### EXERCISE DIRECTIONS
In the records below, count the lines that contain the string "pyautogui" and give only that number. Case counts.

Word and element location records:
:::

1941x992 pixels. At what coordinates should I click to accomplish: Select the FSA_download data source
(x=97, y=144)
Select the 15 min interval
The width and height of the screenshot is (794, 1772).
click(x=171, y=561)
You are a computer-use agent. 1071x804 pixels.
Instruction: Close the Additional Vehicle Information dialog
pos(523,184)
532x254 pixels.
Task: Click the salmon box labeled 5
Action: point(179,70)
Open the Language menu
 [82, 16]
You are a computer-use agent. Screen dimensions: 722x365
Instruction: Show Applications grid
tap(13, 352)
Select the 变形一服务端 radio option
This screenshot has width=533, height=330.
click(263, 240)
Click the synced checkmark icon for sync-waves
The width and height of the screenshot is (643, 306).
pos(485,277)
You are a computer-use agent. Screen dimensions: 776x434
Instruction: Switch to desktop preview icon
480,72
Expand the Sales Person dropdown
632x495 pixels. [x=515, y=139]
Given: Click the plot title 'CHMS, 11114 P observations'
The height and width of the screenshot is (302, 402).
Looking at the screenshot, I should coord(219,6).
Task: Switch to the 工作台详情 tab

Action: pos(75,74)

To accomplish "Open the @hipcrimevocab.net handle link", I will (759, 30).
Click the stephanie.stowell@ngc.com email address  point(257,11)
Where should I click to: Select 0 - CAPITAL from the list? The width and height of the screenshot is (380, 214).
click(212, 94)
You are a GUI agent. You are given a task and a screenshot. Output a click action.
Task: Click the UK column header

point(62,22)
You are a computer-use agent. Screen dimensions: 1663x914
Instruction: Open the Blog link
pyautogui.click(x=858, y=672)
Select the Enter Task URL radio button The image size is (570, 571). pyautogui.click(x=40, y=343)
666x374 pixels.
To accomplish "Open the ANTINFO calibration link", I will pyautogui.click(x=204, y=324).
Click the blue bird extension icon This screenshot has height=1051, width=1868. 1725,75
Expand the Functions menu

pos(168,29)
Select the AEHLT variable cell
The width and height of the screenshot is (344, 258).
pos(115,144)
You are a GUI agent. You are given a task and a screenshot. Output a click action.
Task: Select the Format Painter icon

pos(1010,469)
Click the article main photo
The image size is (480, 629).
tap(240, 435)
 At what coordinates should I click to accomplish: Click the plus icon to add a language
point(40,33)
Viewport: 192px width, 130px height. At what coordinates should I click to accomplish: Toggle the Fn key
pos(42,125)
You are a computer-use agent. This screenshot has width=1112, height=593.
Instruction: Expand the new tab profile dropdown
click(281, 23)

:::

### RESPONSE FOR THIS EXERCISE
3